US POLITICS: Trump’s ‘Freedom 250’ vs US history — the battle for a nation’s soul
The US faces a pivotal moment in its 250-year journey toward a fairer political order, grappling with how to celebrate or deny its complex history.
The US faces a pivotal moment in its 250-year journey toward a fairer political order, grappling with how to celebrate or deny its complex history.
The year 1976 delivered a palpable sense of national relief to many Americans. The country had survived its disastrous engagement in the Vietnam conflict (although calamity would continue to overwhelm Cambodia for years more). The World’s Fair in Philadelphia in 1876, celebrating the hundredth anniversary of US independence, had something of the same cathartic effect, coming a decade after a civil war that nearly broke the nation.
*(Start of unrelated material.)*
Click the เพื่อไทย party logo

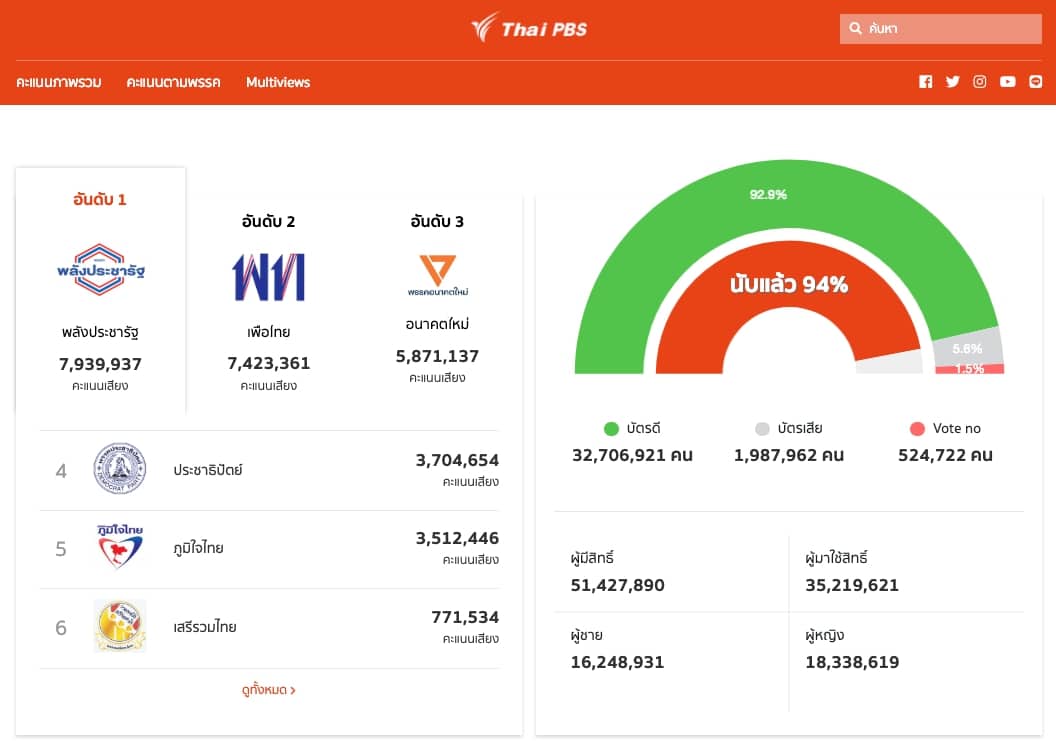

As for the 1976 celebration, the resignation in 1974 of Richard Nixon, a president who had been enmeshed in the Watergate scandal, meant the 1976 presidential election would pit two decent men — the incumbent, President Gerald Ford, and the former Georgia governor Jimmy Carter — against each other, in a sharp contrast to the former chief executive.
Those bicentennial celebrations of the country’s birth featured a raft of uplifting events, including the emotionally uplifting arrival of a vast international flotilla of sailing ships — “Operation Tall Ships” — in New York City’s harbour.
The near-universal acclaim for British broadcaster Alistair Cooke’s television series America: A Personal History of the United States, released in 1972, led to Cooke being invited to address a joint session of Congress in 1976 to speak about what it had all meant.
Cooke said that of all the things he had done over his career, he was most proud of that TV series. In 1976, serving in Africa as a US diplomat, we had access to the full series, and showed it to multiple audiences of friends, acquaintances and official contacts. Given what the US had recently been through, the series gave us hope for the future.
Sadly, this year, the semiquincentennial — or 250th — celebration of the creation of the country is now a battle — and a growing fiasco — over how it will be recognised, and what this commemoration is even celebrating.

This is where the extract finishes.